Work request
Among the entries below, find the line with "Select the 'Mua" and the line with "Viewport: 1706px width, 960px height.". Return exactly those lines and every line between them, but no pictures.

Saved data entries
____________
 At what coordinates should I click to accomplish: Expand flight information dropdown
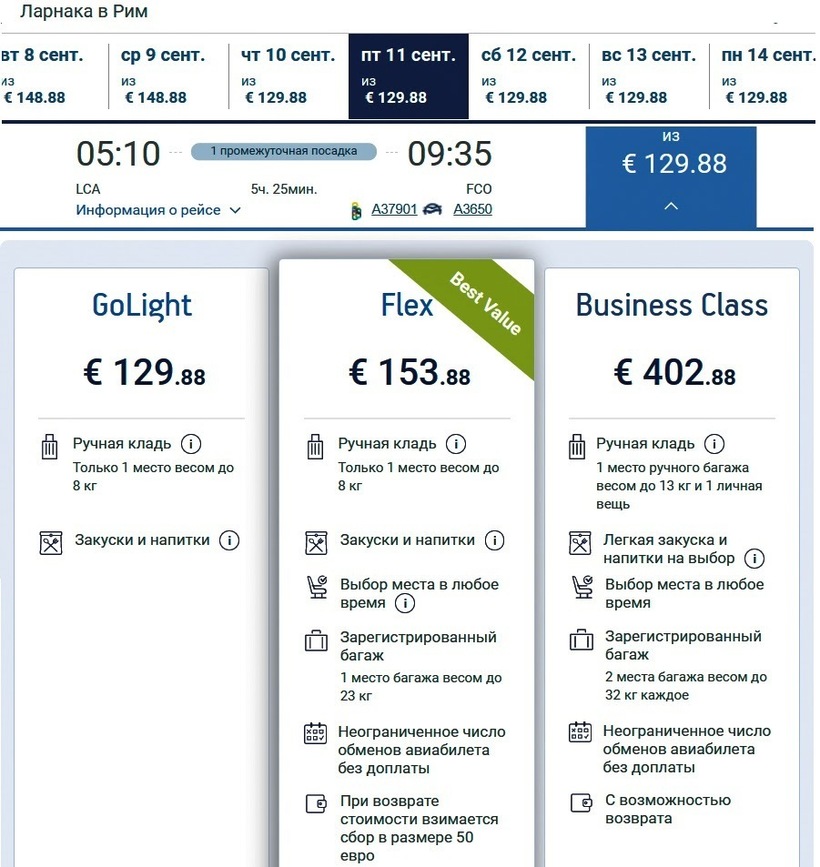pyautogui.click(x=159, y=210)
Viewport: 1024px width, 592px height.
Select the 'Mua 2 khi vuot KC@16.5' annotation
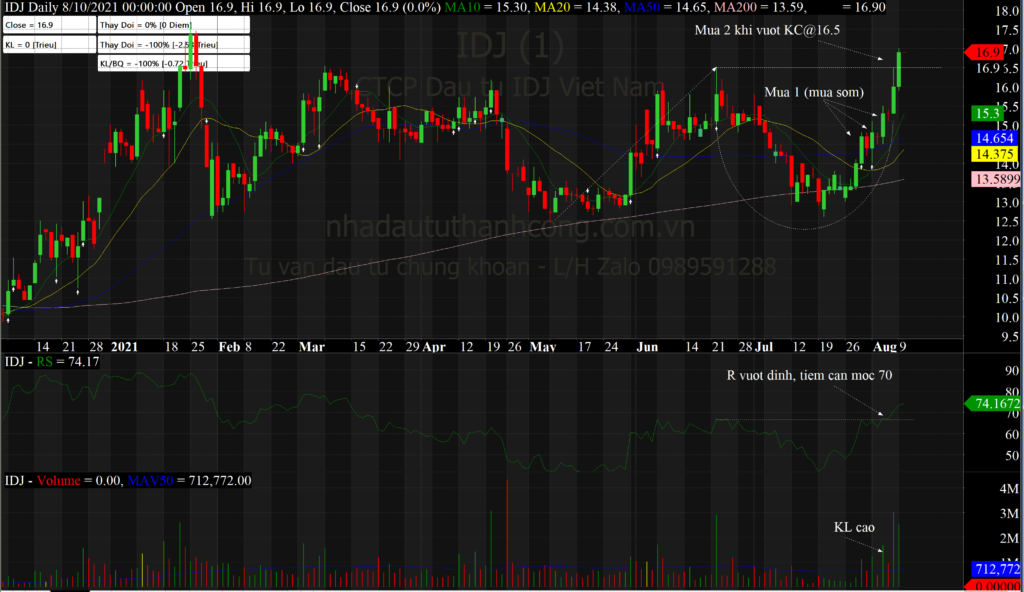point(768,30)
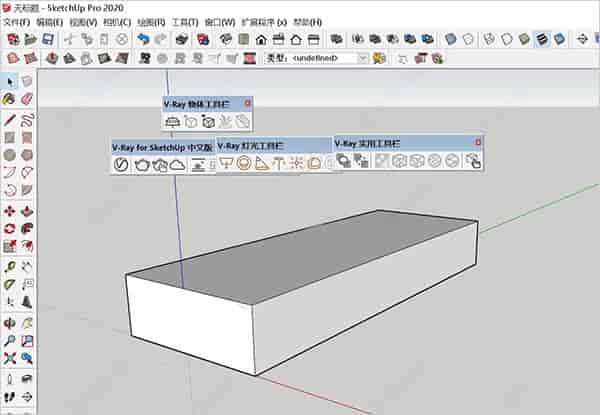Click the V-Ray sphere light icon

point(243,163)
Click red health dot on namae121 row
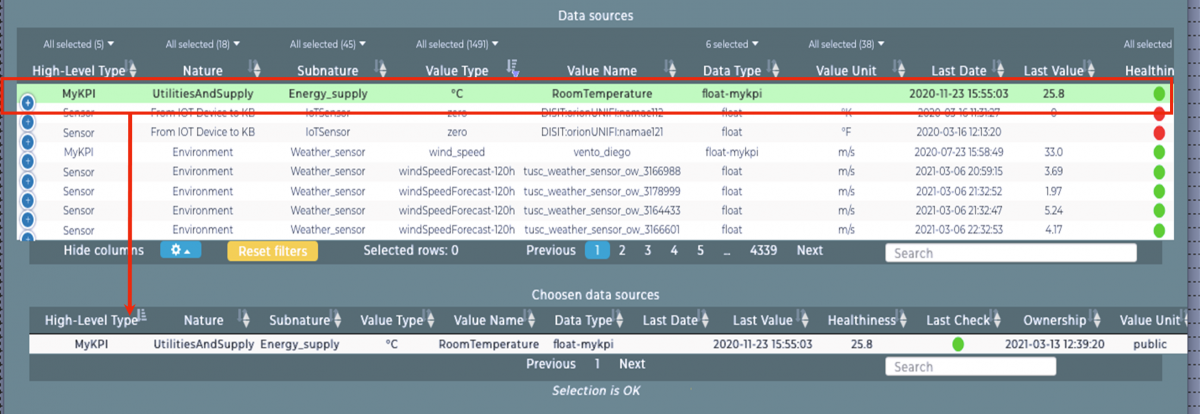Screen dimensions: 1200x414 pos(1159,133)
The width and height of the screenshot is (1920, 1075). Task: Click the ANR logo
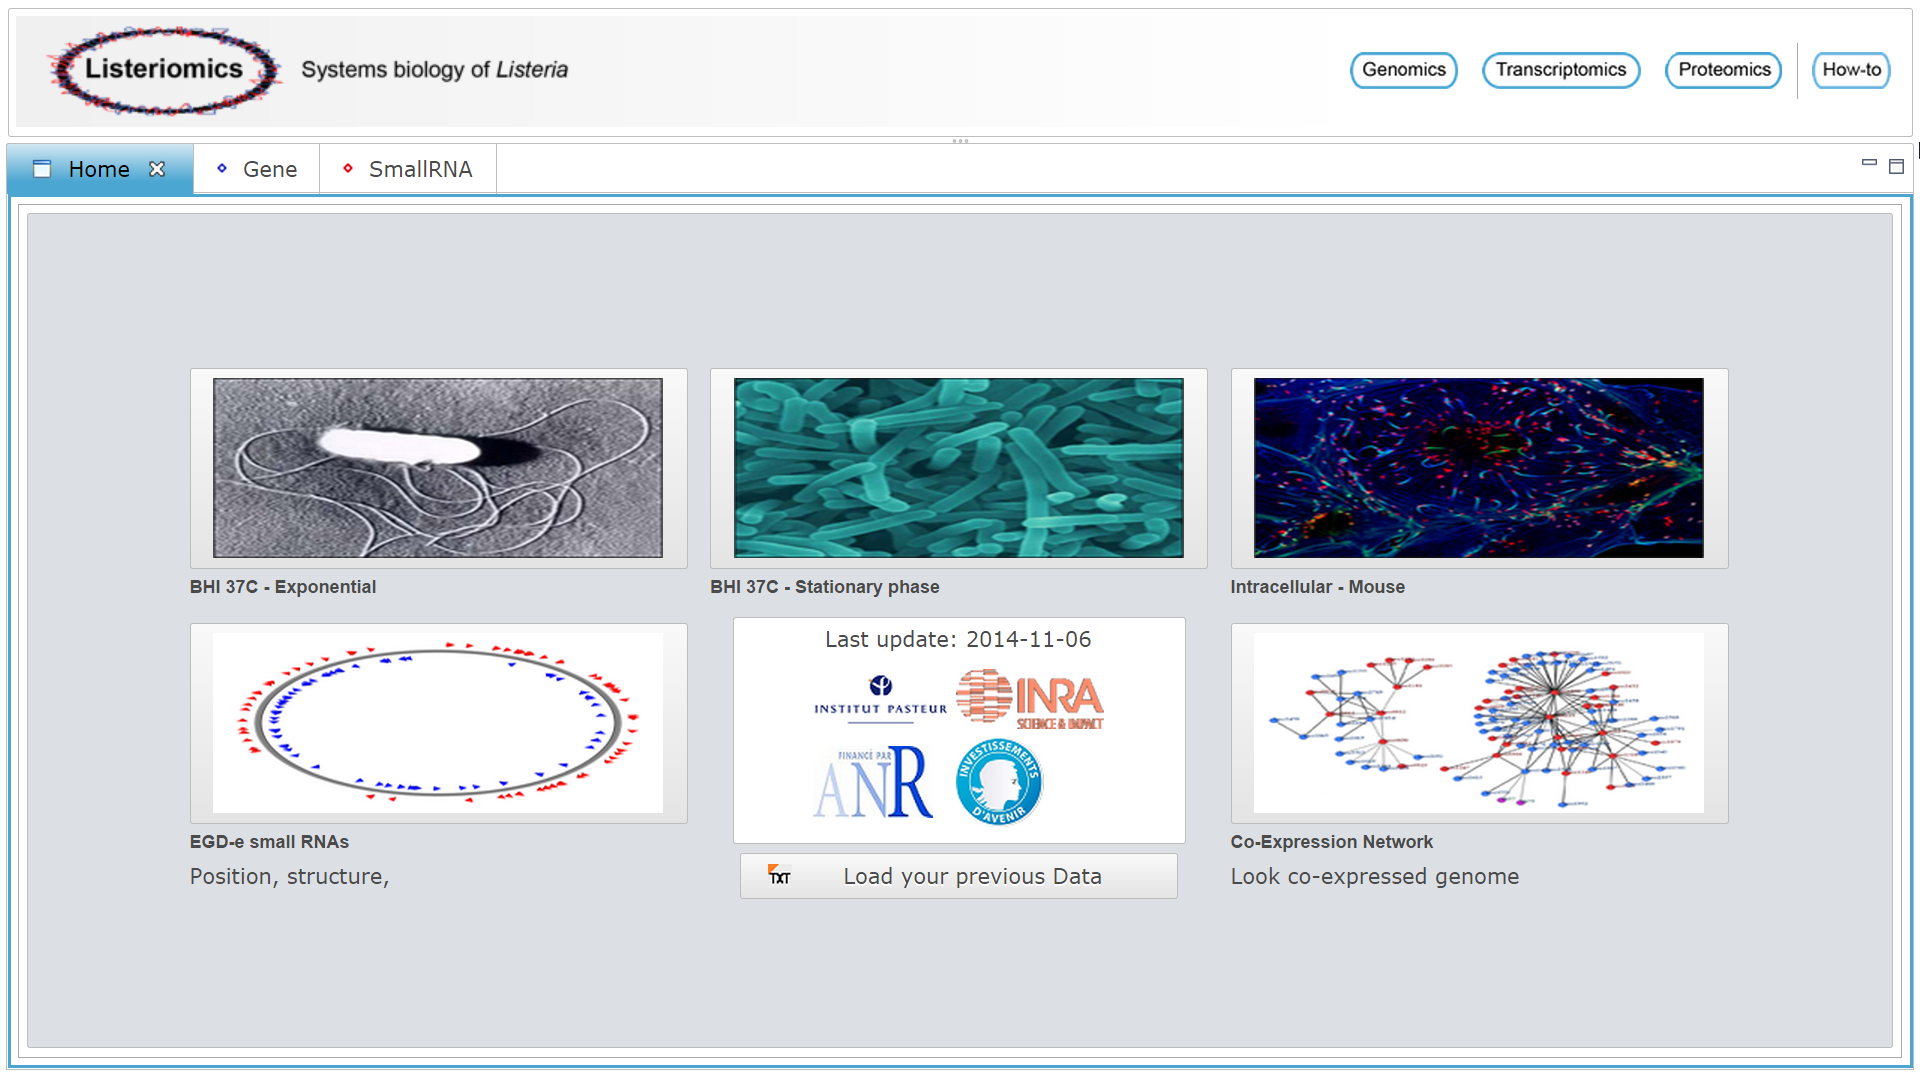tap(874, 784)
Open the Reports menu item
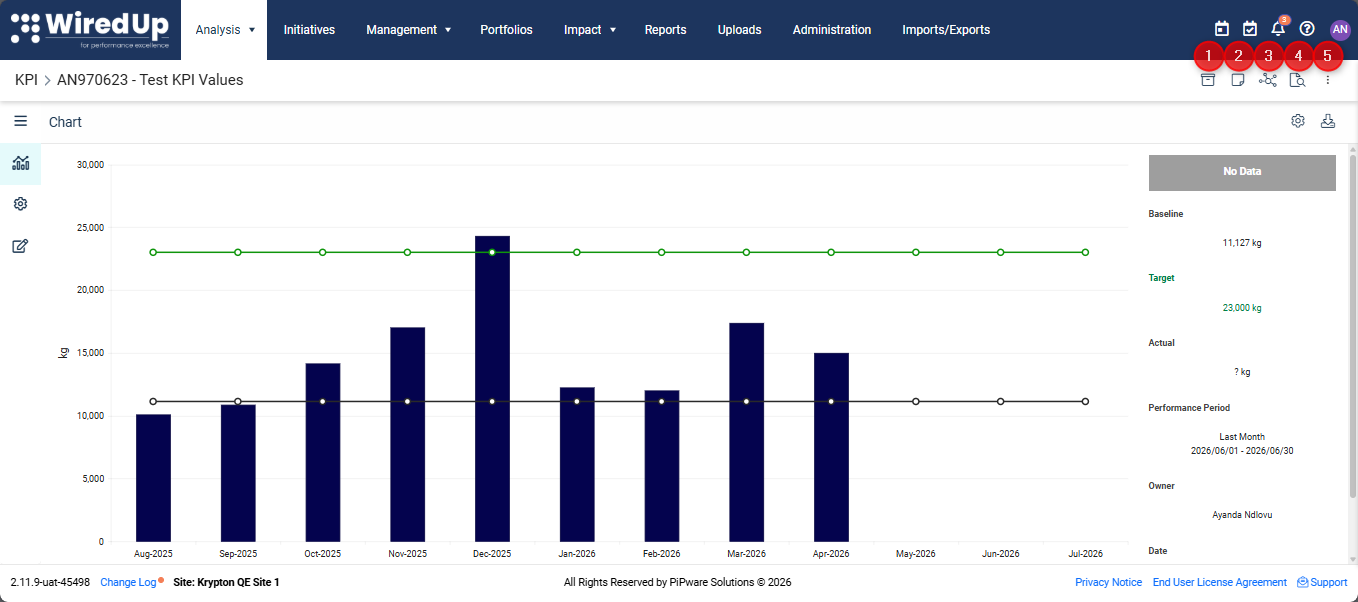Viewport: 1358px width, 602px height. tap(665, 30)
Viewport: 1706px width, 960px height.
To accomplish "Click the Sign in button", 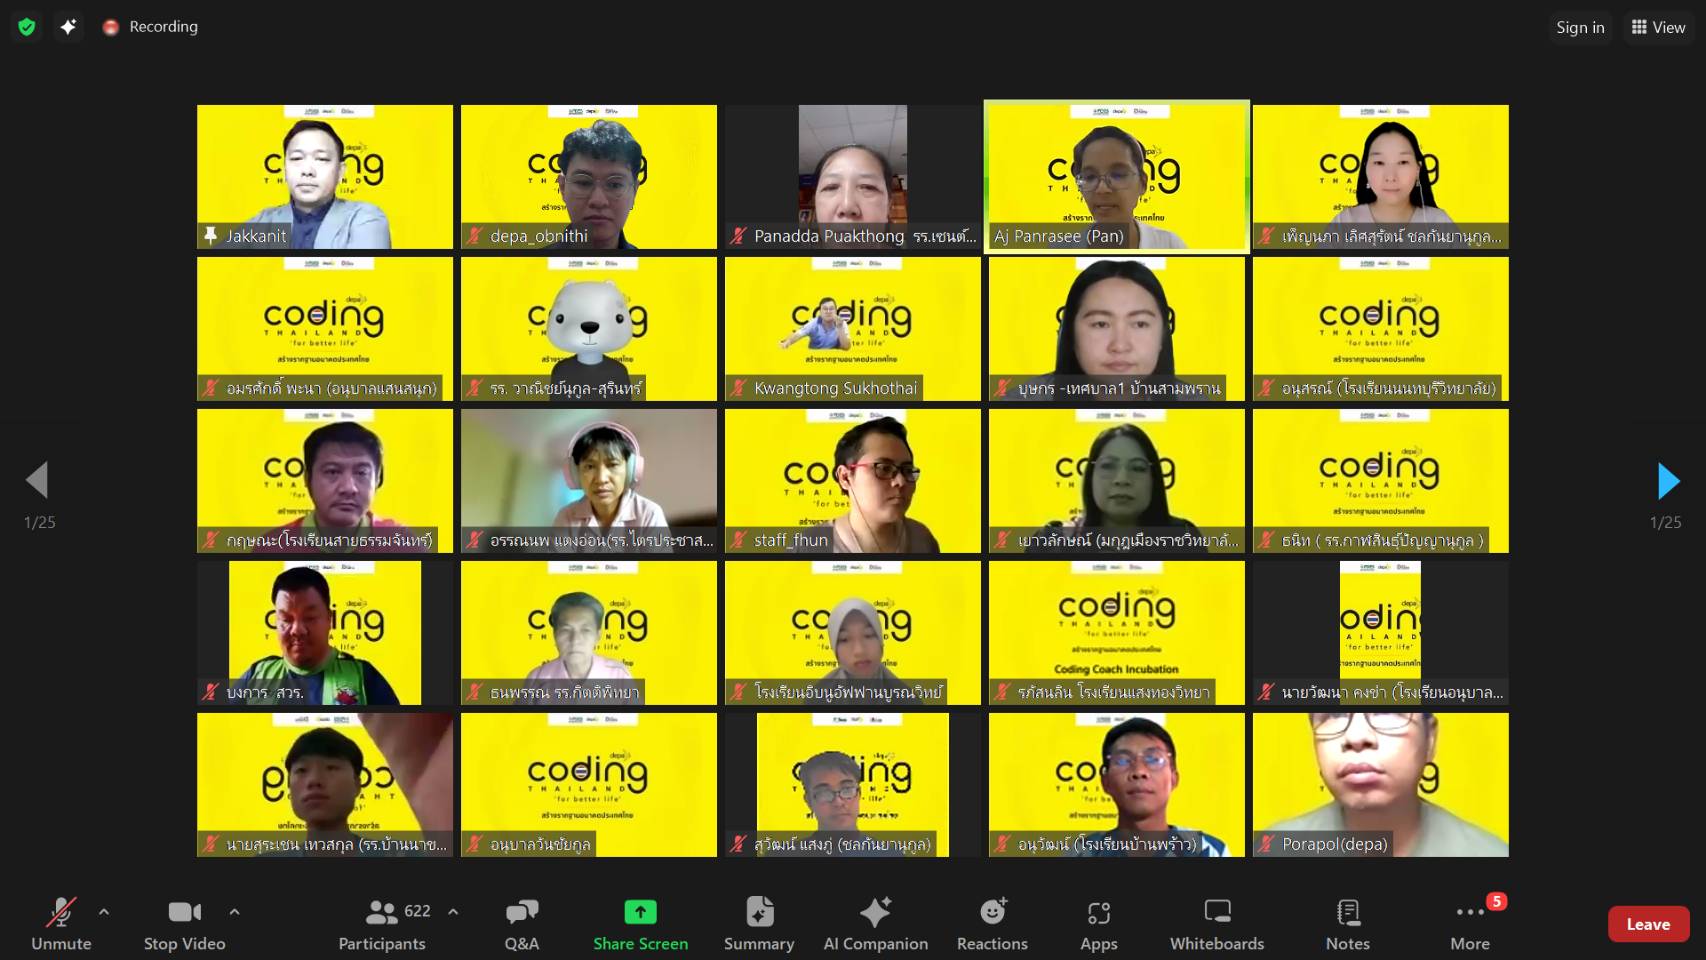I will tap(1580, 27).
____________
Reply to the exercise
Select the 'Mua 2 khi vuot KC@16.5' annotation
point(768,30)
Click the V-Ray sphere light icon

point(243,163)
Click red health dot on namae121 row
Screen dimensions: 1200x414 pos(1159,133)
The width and height of the screenshot is (1920, 1075). Task: Click the ANR logo
tap(874, 784)
Open the Reports menu item
Viewport: 1358px width, 602px height. tap(665, 30)
Viewport: 1706px width, 960px height.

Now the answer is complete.